Non trattare l’università come “una pezza da piedi”. Secondo Renato Masiani, già pro-rettore alla “Sapienza” di Roma, “circola la credenza, tanto per le università quanto per i licei, che al nord si danno voti più bassi che al sud, creando condizioni più favorevoli per i laureati e diplomati meridionali nei concorsi pubblici.
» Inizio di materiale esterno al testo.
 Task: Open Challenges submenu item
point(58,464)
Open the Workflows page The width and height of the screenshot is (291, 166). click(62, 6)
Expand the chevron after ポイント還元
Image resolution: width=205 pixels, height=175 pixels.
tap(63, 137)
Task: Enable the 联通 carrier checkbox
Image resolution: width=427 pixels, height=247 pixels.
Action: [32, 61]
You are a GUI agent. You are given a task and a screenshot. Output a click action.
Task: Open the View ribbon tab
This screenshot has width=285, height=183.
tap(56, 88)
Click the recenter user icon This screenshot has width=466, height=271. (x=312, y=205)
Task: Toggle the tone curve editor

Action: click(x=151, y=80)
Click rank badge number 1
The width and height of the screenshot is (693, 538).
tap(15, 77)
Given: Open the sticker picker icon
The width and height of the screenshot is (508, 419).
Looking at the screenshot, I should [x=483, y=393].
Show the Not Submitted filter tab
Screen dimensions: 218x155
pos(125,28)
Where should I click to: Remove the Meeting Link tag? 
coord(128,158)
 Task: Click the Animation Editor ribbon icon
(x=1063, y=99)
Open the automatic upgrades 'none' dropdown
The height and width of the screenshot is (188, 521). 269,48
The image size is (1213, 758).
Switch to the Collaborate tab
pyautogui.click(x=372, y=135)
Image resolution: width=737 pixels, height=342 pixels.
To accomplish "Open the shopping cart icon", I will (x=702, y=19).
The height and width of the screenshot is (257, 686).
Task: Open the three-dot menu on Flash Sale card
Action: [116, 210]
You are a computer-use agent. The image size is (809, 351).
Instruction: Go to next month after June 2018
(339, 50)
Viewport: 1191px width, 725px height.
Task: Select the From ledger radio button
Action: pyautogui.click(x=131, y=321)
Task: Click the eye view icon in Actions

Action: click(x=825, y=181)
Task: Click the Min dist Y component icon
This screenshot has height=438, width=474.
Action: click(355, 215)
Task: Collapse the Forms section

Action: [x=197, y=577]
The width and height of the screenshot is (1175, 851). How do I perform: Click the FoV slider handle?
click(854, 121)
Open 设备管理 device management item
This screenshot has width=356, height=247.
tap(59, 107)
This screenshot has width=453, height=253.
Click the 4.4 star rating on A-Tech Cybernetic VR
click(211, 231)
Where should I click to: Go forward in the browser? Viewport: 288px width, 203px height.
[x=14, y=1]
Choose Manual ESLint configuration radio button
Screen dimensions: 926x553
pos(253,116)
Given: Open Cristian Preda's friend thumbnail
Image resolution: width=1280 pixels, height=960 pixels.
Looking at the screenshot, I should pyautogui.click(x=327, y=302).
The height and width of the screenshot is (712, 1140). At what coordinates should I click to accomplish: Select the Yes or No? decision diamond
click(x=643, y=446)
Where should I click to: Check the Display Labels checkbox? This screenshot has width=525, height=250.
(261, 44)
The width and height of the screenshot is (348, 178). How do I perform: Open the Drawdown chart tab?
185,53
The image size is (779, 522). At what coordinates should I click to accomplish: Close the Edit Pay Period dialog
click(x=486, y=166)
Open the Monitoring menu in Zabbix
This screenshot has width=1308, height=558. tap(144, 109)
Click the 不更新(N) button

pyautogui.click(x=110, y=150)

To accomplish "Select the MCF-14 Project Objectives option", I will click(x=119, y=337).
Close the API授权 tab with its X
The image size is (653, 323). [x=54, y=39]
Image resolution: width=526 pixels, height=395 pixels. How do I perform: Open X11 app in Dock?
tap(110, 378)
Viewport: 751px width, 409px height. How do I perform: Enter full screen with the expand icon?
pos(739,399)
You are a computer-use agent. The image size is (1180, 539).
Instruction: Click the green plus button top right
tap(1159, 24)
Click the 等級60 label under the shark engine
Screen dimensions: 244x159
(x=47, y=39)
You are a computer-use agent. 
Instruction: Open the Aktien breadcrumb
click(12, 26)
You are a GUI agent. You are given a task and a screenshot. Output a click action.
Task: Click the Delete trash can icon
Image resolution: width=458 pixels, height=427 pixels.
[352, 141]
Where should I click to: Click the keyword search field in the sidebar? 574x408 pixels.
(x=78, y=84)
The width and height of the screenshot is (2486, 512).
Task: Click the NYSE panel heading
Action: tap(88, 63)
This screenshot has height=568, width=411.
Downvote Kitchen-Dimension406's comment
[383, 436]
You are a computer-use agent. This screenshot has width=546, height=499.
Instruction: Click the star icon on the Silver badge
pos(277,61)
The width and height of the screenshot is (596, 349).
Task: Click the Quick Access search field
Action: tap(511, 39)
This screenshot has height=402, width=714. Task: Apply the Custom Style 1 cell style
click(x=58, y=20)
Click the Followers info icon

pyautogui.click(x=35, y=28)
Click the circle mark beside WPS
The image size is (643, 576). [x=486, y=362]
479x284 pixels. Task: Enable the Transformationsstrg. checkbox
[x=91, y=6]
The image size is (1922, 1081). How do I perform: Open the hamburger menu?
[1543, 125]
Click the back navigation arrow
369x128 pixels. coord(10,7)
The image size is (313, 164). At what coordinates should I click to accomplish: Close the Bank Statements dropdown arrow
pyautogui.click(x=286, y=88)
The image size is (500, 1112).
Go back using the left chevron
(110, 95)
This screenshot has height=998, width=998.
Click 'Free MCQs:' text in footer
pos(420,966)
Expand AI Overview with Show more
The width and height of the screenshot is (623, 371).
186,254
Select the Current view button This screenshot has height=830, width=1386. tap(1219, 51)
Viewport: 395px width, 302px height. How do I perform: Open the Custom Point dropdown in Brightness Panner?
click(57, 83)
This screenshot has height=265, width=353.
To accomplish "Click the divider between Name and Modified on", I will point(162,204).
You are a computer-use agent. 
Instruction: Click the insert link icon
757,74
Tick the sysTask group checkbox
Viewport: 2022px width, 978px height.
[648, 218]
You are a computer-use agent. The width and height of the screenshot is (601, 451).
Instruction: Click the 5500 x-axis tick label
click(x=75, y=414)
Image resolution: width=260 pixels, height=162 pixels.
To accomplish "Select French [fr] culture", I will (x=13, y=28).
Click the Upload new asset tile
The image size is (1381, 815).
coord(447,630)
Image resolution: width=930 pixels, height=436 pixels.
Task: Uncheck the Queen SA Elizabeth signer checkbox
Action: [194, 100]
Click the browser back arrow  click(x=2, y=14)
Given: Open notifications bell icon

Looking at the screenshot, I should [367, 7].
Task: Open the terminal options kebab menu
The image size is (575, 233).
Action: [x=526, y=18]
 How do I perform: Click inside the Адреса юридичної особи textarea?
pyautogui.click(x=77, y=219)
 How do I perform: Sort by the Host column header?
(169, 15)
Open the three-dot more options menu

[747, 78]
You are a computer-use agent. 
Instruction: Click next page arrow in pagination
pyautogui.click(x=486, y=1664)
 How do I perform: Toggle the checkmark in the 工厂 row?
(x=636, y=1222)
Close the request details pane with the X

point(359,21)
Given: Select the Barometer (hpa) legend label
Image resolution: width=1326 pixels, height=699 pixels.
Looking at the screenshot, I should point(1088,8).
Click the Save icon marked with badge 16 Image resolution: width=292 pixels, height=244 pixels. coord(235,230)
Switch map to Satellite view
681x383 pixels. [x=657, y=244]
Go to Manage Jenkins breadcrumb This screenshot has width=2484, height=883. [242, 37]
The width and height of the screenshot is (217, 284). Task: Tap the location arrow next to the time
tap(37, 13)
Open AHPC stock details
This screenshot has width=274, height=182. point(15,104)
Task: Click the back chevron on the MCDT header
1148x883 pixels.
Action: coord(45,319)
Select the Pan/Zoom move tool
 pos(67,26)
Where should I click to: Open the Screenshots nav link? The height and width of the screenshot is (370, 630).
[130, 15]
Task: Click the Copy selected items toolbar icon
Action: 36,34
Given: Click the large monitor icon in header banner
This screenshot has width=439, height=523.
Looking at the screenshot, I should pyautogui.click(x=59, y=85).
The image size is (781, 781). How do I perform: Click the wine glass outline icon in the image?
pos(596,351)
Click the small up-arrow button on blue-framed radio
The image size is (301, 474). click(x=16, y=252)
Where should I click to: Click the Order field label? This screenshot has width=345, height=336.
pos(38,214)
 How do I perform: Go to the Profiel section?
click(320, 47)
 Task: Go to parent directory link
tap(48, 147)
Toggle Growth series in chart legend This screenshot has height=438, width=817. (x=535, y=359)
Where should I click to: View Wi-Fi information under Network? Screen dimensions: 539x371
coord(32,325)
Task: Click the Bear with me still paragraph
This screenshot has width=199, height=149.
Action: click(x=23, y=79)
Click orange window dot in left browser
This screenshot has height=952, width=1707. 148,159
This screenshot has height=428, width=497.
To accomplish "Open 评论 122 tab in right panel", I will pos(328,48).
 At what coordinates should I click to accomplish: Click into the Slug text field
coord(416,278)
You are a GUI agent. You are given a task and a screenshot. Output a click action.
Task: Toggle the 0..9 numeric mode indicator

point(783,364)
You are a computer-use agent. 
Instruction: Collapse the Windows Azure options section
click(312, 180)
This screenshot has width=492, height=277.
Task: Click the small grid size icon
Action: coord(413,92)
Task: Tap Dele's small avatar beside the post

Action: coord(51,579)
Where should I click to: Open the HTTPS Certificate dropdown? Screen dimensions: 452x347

Ma, oltre alla difficoltà di dimostrare queste affermazioni, se si sancisse che una amministrazione pubblica può selezionare i laureati di una certa università rispetto ad un’altra, sarebbe come dire che si è introdotta l’abolizione del valore legale del titolo di studio”. E – aggiunge – “in tutti i casi, oltre al dovere di fissare dei criteri per tale selezione, ciò rischierebbe di accentuare la nettissima separazione già esistente tra le università del nord e quelle del sud, tutte in gravi difficoltà e che stanno perdendo studenti”. Il rettore dell’università Lumsa, di Roma, Francesco Bonini, ritiene che l’ipotesi in discussione “rappresenti una tipica fuga in avanti, di riforme concepite a brandelli e prive di una visione organica. Su questa strada, le università non sarebbero più considerate corporazioni riconosciute che rilasciano titoli, ma delle semplici istituzioni culturali che preparano a sostenere esami successivi, a cura di enti terzi come nel caso delle certificazioni linguistiche A1, B1, eccetera, emesse sulla base di competenze e accettate su scala internazionale”. Secondo Bonini, “la proposta è semplicemente irricevibile, non formulata nella sede giusta e con il dovuto respiro. L’università italiana sarebbe trattata come una ‘pezza da piedi’, così come si è fatto nei decenni scorsi, per la scuola, con i risultati che sono sotto gli occhi di tutti”. La discussione – come si vede – è solo all’inizio. Vedremo come la svilupperà il Parlamento.